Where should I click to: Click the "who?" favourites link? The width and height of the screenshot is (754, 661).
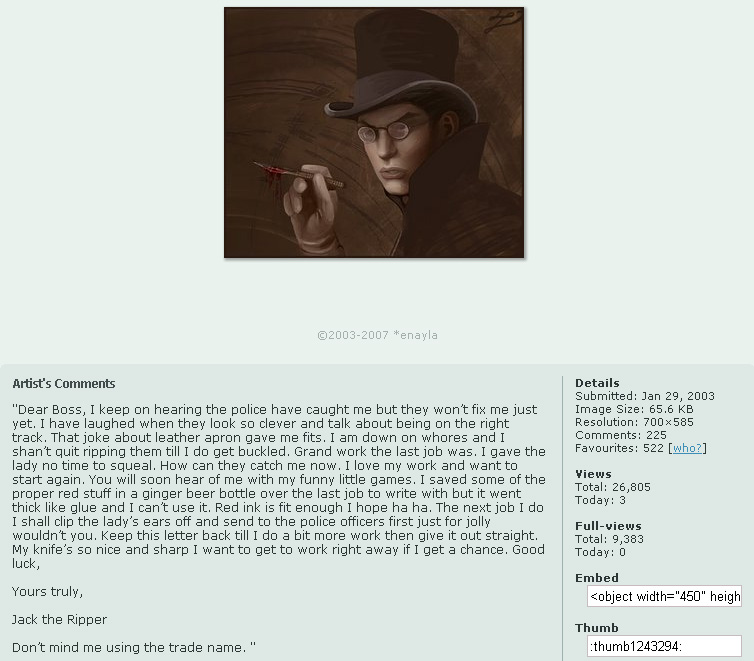pos(687,448)
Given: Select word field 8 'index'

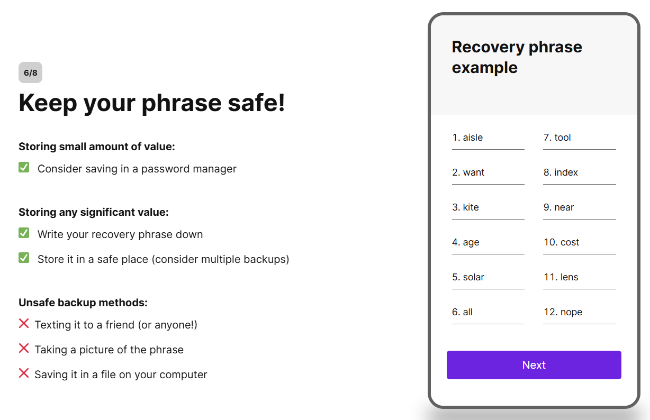Looking at the screenshot, I should coord(579,173).
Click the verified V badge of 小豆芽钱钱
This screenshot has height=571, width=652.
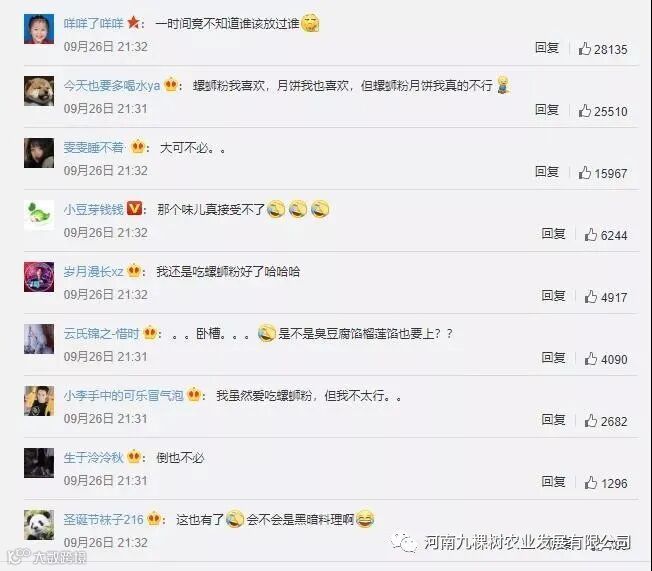coord(134,208)
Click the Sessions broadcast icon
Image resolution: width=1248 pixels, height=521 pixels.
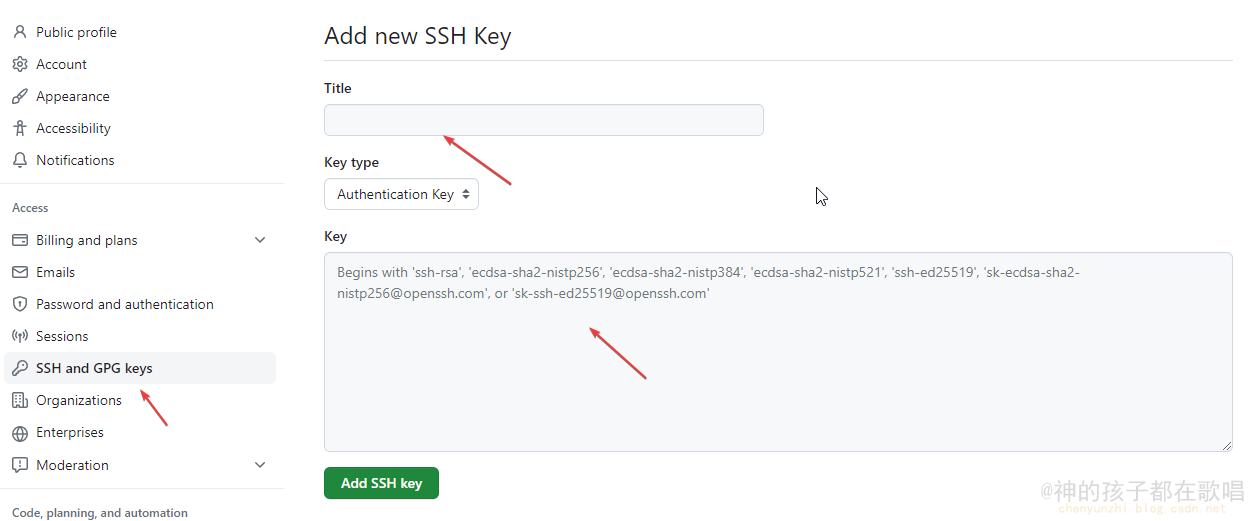(x=19, y=336)
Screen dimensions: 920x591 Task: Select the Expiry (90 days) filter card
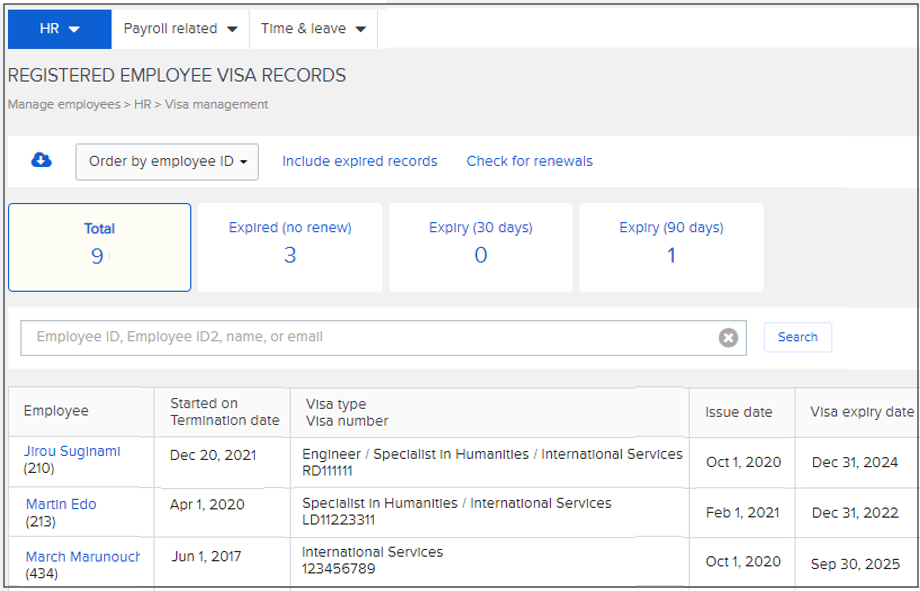pyautogui.click(x=670, y=247)
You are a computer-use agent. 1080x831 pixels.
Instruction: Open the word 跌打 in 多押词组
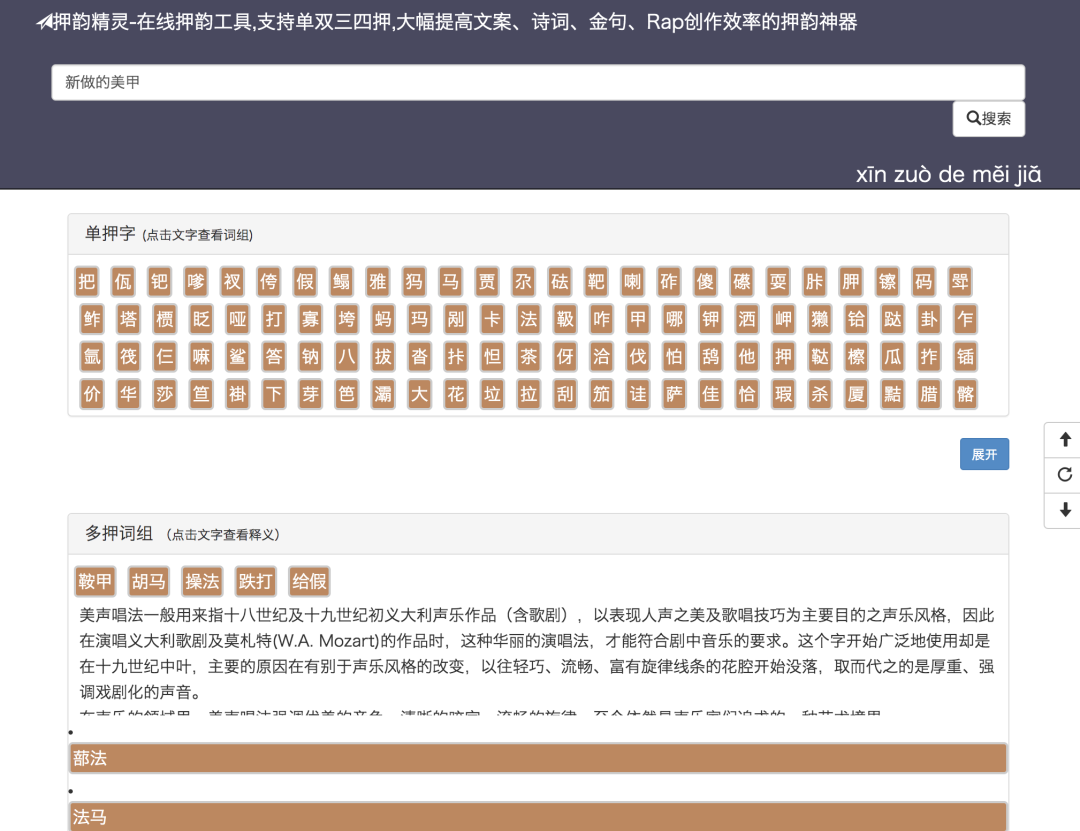[x=257, y=580]
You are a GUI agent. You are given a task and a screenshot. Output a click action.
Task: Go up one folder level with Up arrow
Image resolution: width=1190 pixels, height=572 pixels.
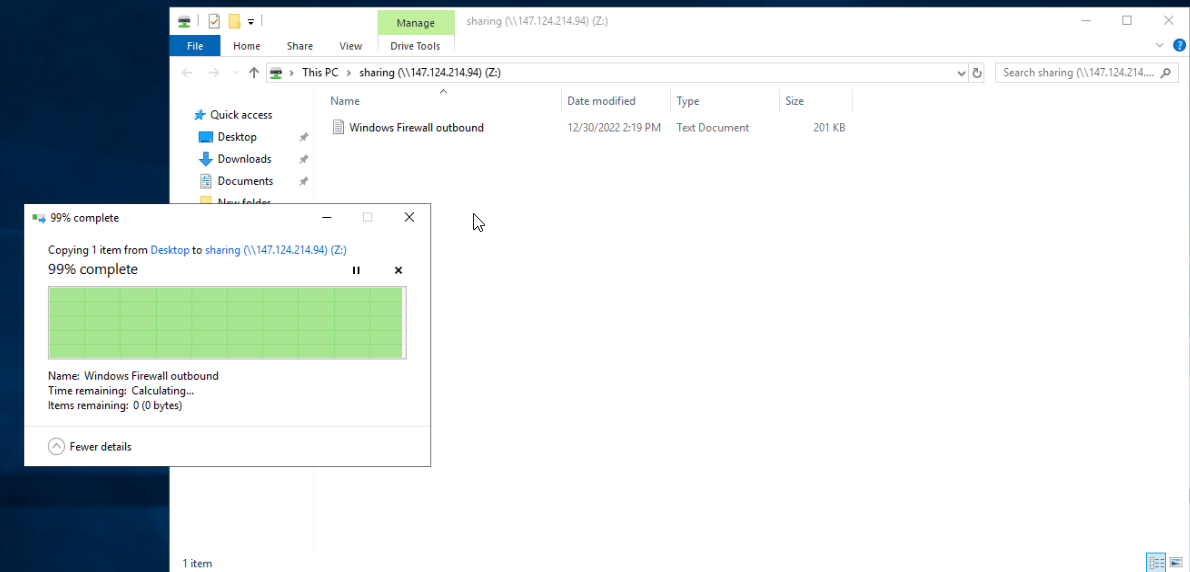coord(254,73)
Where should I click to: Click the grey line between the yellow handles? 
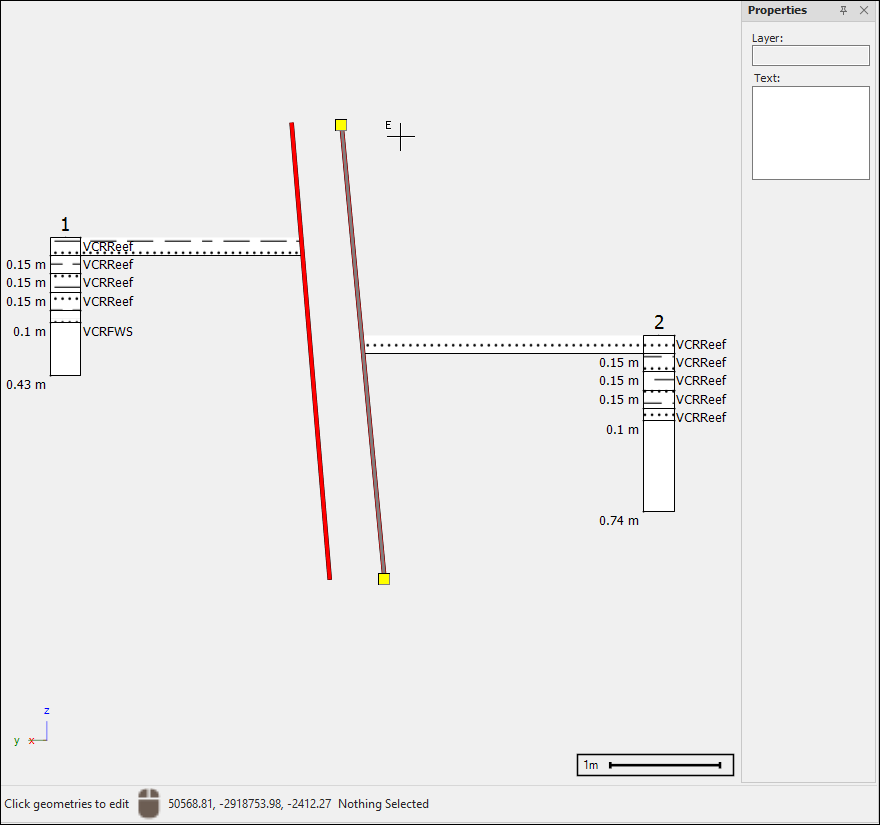click(x=362, y=350)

Your assignment:
Return word for word the line bearing "Task: Go up one folder level with Up arrow" and every later line of the entries, but none of the pictures.

Finished task:
Task: Go up one folder level with Up arrow
Image resolution: width=1190 pixels, height=572 pixels.
coord(254,73)
Where should I click to: Click the grey line between the yellow handles? 
click(x=362, y=350)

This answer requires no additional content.